Another vote for Activo. You can open an account online now, it's 99% free with a great system for transferring funds from your UK bank free of charge and at the best exchange rate going.


----------



## portugaldreaming

is Activo's online facility in English, both on the outside and when you log into your account?


----------



## JohnBoy

portugaldreaming said:


> is Activo's online facility in English, both on the outside and when you log into your account?


Yes and yes. The only documents not in English a the legal ones. Day to day operation of your account will not present a problem to English only speakers.

Open the website using this link will take you straight to the English pages. Also, there is always the 'EN' button on the top right hand corner of the page.


----------



## portugaldreaming

thanks, I notice that it is a subdivision of Millenium where I just opened an account and who charge 8 euros a month. I take it that this one is a no frills version with less fees?


----------



## JohnBoy

portugaldreaming said:


> thanks, I notice that it is a subdivision of Millenium where I just opened an account and who charge 8 euros a month. I take it that this one is a no frills version with less fees?


Actually 99% no fees. The only item I have ever been charged for was paying in a cheque in Euros, but drawn on a non-Portuguese bank. You will also be charged if you transfer money out of Portugal. 

For free you will receive:

Day to day operation of your account in branch (but there aren't many), by telephone and online.
A debit card
A credit card if you want one
A card for making purchases on the Internet. 
Full access to the Multi Banco network of cash machines.

In other words, everything that you get at Millennium without the fees.

It is worth noting that in an emergency you can pop into MIllennium if you need to.


----------



## RichardHenshall

JohnBoy said:


> ... You will also be charged if you transfer money out of Portugal. ...


Is a SEPA transfer to a Euro account in another country (such as Spain) chargeable or just when there is a currency exchange from say EUR to GBP (such as to the UK)?


----------



## JohnBoy

RichardHenshall said:


> Is a SEPA transfer to a Euro account in another country (such as Spain) chargeable or just when there is a currency exchange from say EUR to GBP (such as to the UK)?


Sorry Richard but I have no idea. When I made my enquiry it was in relation to transferring funds back to the UK. I'll have a word with my friend at Activo and get back to you re the SEPA transfer.

I have to say I was surprised, and more than a little miffed, that I had to pay to deposit a Euro cheque drawn on an Irish bank. I was under the impression that all Euro transactions were free. 

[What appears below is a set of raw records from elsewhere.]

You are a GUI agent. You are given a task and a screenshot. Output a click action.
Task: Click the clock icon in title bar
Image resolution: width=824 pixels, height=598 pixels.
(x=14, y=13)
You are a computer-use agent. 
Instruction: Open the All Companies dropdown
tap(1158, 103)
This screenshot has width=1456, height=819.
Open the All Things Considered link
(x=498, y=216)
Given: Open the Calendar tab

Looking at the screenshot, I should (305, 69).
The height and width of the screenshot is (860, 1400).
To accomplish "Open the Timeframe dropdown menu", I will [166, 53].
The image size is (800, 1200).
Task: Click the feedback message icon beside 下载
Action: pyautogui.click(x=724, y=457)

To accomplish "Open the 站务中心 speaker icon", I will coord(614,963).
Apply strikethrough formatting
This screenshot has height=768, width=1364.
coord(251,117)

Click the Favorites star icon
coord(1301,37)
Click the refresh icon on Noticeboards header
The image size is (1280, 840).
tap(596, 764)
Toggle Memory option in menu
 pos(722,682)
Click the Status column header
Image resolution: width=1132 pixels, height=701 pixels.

On a totally separate point and seeing as you mentioned Spain, I was shocked to find that in Spain we are expected to pay upwards of €3.50 to withdraw Euros from an ATM. I have never been charged anywhere in Euro land for using an ATM. Our taxi driver that night though, said that even the Spanish have to pay it if they use a machine from any bank other than their own. I don't know how, but I got around it by using a multi-currency debit card from the UK! That was Revolut and I never travel anywhere without it.


----------



## ukReturner

JohnBoy said:


> Another vote for Activo. You can open an account online now, it's 99% free with a great system for transferring funds from your UK bank free of charge and at the best exchange rate going.


Could you please say more about the transfer from a UK bank.
I have heard of transfer systems such as SWIFT, CHAPS and a couple of others, though I know nothing about them.
Does the transfer use one of these systems?


----------



## JohnBoy

ukReturner said:


> Could you please say more about the transfer from a UK bank.
> I have heard of transfer systems such as SWIFT, CHAPS and a couple of others, though I know nothing about them.
> Does the transfer use one of these systems?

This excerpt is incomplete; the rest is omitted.